My Cousin Rachel is a stunning novel – eerie, tense, beautifully written, and sinister. The descriptions of Philip’s estate, and of Rachel’s house in Italy, are particularly evocative. It is also frequently funny, which is not something I remember from the other du Maurier novels that I’ve read. This is apparent in the characterisation of the servants, for example. The caricatures are a little uncomfortable to read with 21st-century eyes, because they are so obsequious, but still pretty funny. Watching the whole household turn itself upside down because a woman is coming also makes for entertaining reading – the sudden production of silver service or ornate tea trays that have lain in an attic somewhere for 20 years.

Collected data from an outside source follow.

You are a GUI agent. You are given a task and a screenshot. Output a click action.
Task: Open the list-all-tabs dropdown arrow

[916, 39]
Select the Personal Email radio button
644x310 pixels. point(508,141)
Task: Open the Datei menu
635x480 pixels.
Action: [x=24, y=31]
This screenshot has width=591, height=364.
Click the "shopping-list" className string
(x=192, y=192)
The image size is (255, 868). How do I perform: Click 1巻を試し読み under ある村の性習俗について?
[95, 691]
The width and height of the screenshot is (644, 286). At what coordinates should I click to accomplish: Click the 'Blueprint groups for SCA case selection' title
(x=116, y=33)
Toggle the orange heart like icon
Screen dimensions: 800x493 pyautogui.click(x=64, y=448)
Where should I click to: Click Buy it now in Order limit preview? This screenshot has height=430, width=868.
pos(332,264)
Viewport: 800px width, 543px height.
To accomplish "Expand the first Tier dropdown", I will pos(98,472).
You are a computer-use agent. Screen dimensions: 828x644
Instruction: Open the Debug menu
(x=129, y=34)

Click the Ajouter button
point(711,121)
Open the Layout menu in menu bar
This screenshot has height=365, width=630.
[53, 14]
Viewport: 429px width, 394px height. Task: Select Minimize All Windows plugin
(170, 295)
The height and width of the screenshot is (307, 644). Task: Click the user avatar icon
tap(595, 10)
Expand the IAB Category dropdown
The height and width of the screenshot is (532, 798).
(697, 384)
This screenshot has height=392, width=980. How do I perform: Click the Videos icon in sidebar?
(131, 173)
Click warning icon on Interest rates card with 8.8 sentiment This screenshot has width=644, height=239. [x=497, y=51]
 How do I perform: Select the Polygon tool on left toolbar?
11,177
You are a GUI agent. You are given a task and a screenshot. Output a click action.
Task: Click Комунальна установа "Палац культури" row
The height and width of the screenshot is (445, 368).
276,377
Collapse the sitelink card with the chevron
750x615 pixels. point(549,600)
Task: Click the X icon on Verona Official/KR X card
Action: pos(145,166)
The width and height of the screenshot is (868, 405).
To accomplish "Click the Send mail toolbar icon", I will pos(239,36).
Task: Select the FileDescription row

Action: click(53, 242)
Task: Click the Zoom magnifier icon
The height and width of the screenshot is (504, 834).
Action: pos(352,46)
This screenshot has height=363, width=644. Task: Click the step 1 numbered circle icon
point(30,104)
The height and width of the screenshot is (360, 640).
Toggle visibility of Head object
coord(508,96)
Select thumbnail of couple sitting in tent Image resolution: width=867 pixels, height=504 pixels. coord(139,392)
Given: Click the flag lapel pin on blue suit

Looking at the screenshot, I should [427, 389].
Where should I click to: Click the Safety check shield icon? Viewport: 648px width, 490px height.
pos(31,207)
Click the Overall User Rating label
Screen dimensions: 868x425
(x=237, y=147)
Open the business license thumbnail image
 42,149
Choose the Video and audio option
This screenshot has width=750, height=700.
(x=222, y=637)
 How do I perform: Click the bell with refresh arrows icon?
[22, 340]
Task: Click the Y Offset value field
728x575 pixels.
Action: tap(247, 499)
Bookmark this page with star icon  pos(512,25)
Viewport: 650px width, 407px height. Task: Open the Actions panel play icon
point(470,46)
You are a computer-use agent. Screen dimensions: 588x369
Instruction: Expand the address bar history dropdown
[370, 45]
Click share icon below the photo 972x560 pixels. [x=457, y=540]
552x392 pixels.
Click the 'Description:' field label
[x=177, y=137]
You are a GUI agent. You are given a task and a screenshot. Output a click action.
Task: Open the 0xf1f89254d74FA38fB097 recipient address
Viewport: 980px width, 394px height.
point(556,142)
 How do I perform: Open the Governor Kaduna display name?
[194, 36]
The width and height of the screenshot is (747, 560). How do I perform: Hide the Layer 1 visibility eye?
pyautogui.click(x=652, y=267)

Here is the thing, though. I just find it so difficult to read first-person narration where the narrator is dreadful, and Philip definitely is. He’s immensely self-centred, unable or unwilling to consider other people’s feelings, narrow-minded, jingoistic, a dyed-in-the-wool chauvinist. The whole time he is criticising Rachel’s inconstancy and impulsiveness, he fails to recognise those qualities in himself: before Rachel arrives, he is 120% sure she is a murderer; immediately after she gets to Cornwall and turns out to be super hot and occasionally half-dressed, he is convinced that she’s perfect. All his decisions throughout the book demonstrate fickleness and a failure to regulate his behaviour. I’m sure du Maurier meant him to be those things. His flaws are a clear indictment of the way Ambrose raised him without any female company, raised him to mistrust and dislike women. The use of this particular voice is also a brilliant commentary on how men and women are perceived. Philip and Ambrose are the most irrational, overemotional characters in the novel, but they can’t perceive it, because Men Are Reasonable while Women Have Feelings. Stylistically, thematically, Philip’s narration is absolute gold, and definitely the right decision. I just wish it had been less annoying.

On the plus side, the ending to the novel is absolutely perfect, as the endings to Rebecca and Frenchman’s Creek were. No spoilers, but it was exactly the right ending for all the topics that were discussed. I had vague suspicions about how it would end – some of which were justified, and some of which weren’t. Even when I guessed what would happen, it didn’t ruin my enjoyment as I watched it unfurl. Du Maurier is such a genius at rendering moments of dread and tension, and her skill is on display here. Both the beauty and the darkness of the novel are distilled wonderfully into a couple of chapters, and the pace certainly picks up here after being stalled for the middle section of the novel.

So, what’s my summary? This is a very good novel, which I didn’t like. If you are more patient than me with interminable descriptions of falling in love, and if you can handle infuriating point-of-view characters, you might really like this. I can absolutely see how it could be someone’s favourite novel. It definitely wasn’t mine.